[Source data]
______________________________
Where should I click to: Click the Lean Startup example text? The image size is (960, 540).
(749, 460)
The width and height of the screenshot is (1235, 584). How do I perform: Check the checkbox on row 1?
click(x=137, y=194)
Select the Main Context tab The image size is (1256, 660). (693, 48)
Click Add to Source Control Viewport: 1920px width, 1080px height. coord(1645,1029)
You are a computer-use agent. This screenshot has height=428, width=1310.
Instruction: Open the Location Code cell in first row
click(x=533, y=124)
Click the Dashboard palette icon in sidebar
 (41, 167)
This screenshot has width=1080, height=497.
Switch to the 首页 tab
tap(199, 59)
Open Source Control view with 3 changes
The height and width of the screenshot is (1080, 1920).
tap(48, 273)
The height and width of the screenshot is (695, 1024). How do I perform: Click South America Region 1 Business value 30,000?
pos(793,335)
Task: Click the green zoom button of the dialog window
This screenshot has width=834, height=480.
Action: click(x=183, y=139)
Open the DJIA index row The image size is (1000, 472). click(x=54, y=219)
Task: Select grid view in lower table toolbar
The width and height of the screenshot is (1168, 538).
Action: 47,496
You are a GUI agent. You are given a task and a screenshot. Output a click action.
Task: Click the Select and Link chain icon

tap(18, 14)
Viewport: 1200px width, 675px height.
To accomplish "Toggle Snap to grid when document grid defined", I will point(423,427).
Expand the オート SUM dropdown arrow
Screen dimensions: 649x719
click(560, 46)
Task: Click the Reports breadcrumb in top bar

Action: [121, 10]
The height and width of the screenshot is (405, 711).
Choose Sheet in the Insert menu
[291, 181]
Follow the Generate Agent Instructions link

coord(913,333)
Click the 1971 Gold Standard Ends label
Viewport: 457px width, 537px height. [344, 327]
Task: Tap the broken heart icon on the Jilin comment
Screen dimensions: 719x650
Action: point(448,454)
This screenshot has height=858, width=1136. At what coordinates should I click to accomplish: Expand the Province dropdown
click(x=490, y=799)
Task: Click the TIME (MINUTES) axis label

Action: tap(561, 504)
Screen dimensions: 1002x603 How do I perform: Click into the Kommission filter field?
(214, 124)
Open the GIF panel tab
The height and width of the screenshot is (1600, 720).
______________________________
* **SET PROBLEM**: Reproduce all of the rows above word for word, leaving nothing out and changing nothing.

* **TASK ANSWER**:
Where should I click to: Click the Lean Startup example text? The image size is (960, 540).
(749, 460)
The width and height of the screenshot is (1235, 584). How do I perform: Check the checkbox on row 1?
click(x=137, y=194)
Select the Main Context tab The image size is (1256, 660). (693, 48)
Click Add to Source Control Viewport: 1920px width, 1080px height. coord(1645,1029)
You are a computer-use agent. This screenshot has height=428, width=1310.
Instruction: Open the Location Code cell in first row
click(x=533, y=124)
Click the Dashboard palette icon in sidebar
 (41, 167)
This screenshot has width=1080, height=497.
Switch to the 首页 tab
tap(199, 59)
Open Source Control view with 3 changes
The height and width of the screenshot is (1080, 1920).
tap(48, 273)
The height and width of the screenshot is (695, 1024). How do I perform: Click South America Region 1 Business value 30,000?
pos(793,335)
Task: Click the green zoom button of the dialog window
This screenshot has width=834, height=480.
Action: click(x=183, y=139)
Open the DJIA index row The image size is (1000, 472). click(x=54, y=219)
Task: Select grid view in lower table toolbar
The width and height of the screenshot is (1168, 538).
Action: 47,496
You are a GUI agent. You are given a task and a screenshot. Output a click action.
Task: Click the Select and Link chain icon

tap(18, 14)
Viewport: 1200px width, 675px height.
To accomplish "Toggle Snap to grid when document grid defined", I will point(423,427).
Expand the オート SUM dropdown arrow
Screen dimensions: 649x719
click(560, 46)
Task: Click the Reports breadcrumb in top bar

Action: [121, 10]
The height and width of the screenshot is (405, 711).
Choose Sheet in the Insert menu
[291, 181]
Follow the Generate Agent Instructions link

coord(913,333)
Click the 1971 Gold Standard Ends label
Viewport: 457px width, 537px height. [344, 327]
Task: Tap the broken heart icon on the Jilin comment
Screen dimensions: 719x650
Action: point(448,454)
This screenshot has height=858, width=1136. At what coordinates should I click to accomplish: Expand the Province dropdown
click(x=490, y=799)
Task: Click the TIME (MINUTES) axis label

Action: tap(561, 504)
Screen dimensions: 1002x603 How do I perform: Click into the Kommission filter field?
(214, 124)
Open the GIF panel tab
The height and width of the screenshot is (1600, 720).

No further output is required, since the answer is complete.